══ Data shown
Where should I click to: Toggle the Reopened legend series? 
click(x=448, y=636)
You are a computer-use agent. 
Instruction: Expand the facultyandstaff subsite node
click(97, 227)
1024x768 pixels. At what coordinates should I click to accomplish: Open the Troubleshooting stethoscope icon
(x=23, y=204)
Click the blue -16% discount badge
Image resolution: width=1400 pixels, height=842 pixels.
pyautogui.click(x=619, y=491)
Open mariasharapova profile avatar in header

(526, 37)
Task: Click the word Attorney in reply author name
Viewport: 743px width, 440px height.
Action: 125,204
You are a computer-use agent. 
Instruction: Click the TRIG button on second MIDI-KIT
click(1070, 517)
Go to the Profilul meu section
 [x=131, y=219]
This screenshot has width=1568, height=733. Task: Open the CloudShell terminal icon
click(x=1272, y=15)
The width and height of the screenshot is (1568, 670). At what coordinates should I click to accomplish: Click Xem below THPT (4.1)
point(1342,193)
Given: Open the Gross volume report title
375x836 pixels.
════
#### Exercise brief
Retype the records above in full. Every word should match.

#### Solution to this exercise
Where should I click to: Toggle the Reopened legend series? 
click(x=448, y=636)
You are a computer-use agent. 
Instruction: Expand the facultyandstaff subsite node
click(97, 227)
1024x768 pixels. At what coordinates should I click to accomplish: Open the Troubleshooting stethoscope icon
(x=23, y=204)
Click the blue -16% discount badge
Image resolution: width=1400 pixels, height=842 pixels.
pyautogui.click(x=619, y=491)
Open mariasharapova profile avatar in header

(526, 37)
Task: Click the word Attorney in reply author name
Viewport: 743px width, 440px height.
Action: 125,204
You are a computer-use agent. 
Instruction: Click the TRIG button on second MIDI-KIT
click(1070, 517)
Go to the Profilul meu section
 [x=131, y=219]
This screenshot has width=1568, height=733. Task: Open the CloudShell terminal icon
click(x=1272, y=15)
The width and height of the screenshot is (1568, 670). At what coordinates should I click to accomplish: Click Xem below THPT (4.1)
point(1342,193)
Given: Open the Gross volume report title
375x836 pixels.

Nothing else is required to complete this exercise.